Bernardo Mello Franco
Folha
Na comédia “Em Busca do Cálice Sagrado”, de 1975, o grupo britânico
Monty Python faz piada com o fundamentalismo cristão na Idade Média. Em
uma cena famosa, a população de um vilarejo veste uma mulher com trajes
de bruxa, prende em seu rosto um nariz de bruxa e exige que ela seja
queimada na fogueira. Afinal, trata-se de uma bruxa, grita a multidão
enfurecida.
O noticiário da última semana lembra o filme, mas não tem graça
nenhuma. No Brasil de 2015, a intolerância religiosa está mostrando sua
face em ataques a terreiros, cemitérios e até a crianças.
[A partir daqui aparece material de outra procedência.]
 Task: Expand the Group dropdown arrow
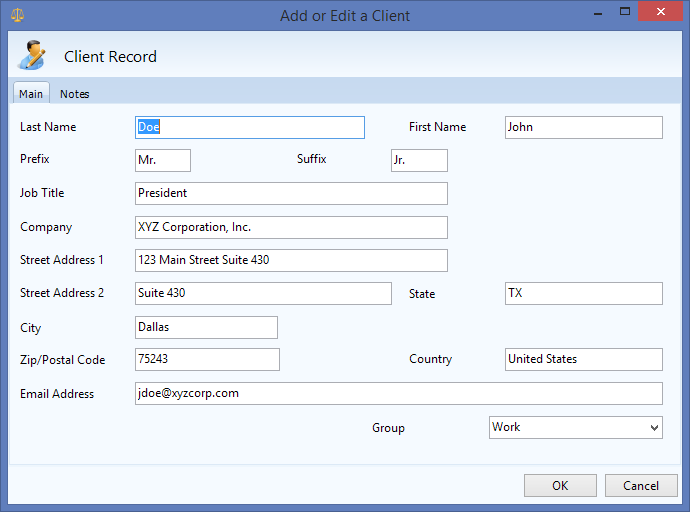pyautogui.click(x=654, y=428)
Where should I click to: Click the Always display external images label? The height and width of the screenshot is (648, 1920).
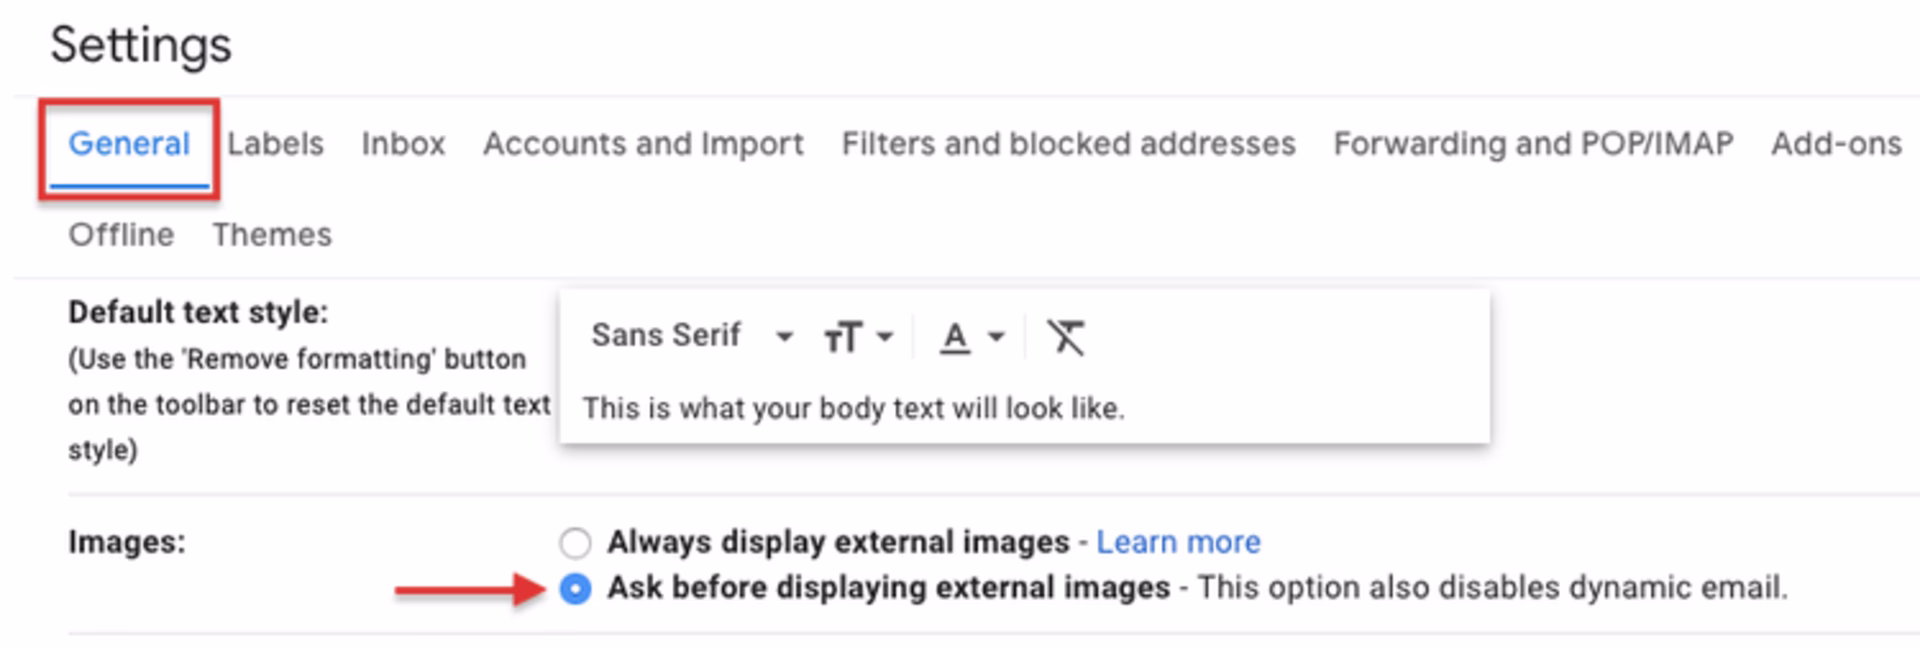point(838,542)
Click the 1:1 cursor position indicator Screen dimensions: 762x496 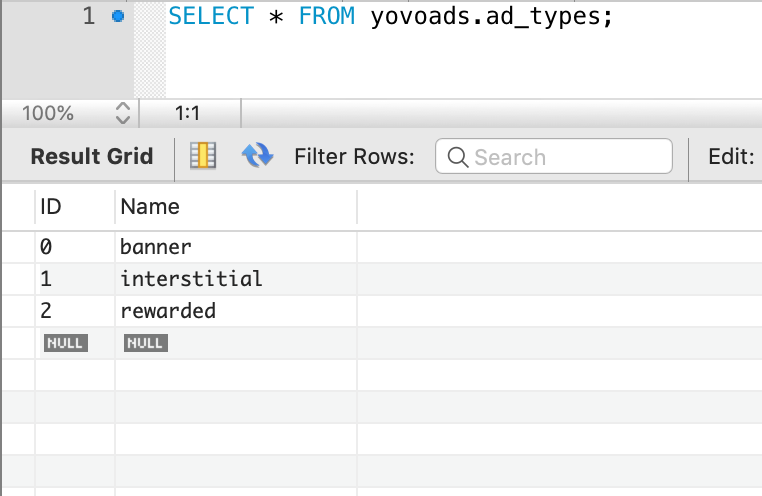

Em poucos dias, fanáticos apedrejaram uma menina de 11 anos que
voltava de um culto de candomblé, danificaram o túmulo do médium Chico
Xavier e atacaram um templo carioca de umbanda, destruindo a imagem de
uma santa.
Os episódios ocorreram na mesma semana em que a Câmara começou a
discutir um projeto que transforma o “ultraje a culto” em crime
hediondo. No texto, o deputado evangélico Rogério Rosso ataca a Parada
Gay e afirma que o país vive uma onda de “cristofobia”.
Os fatos sugerem que há sim uma ofensiva de intolerância, mas os
principais alvos são outros: homossexuais e praticantes de cultos de
matriz africana. O clima de ódio é alimentado por pregadores radicais,
que tratam a orientação sexual alheia como afronta, bradam contra
“demônios” e chamam religiões afro de “feitiçaria” e “macumba”.
Alguns líderes evangélicos já deram o bom exemplo ao repudiar os atos
de violência, mas também é preciso barrar iniciativas que visam mudar
as leis com base em interpretações literais da Bíblia.
Em outra comédia do Monty Python, “A Vida de Brian” (1979), o
protagonista é confundido com Jesus e termina cantando do alto de uma
cruz. A depender de parte dos nossos legisladores, o filme seria
proibido no Brasil, e os humoristas estariam na cadeia.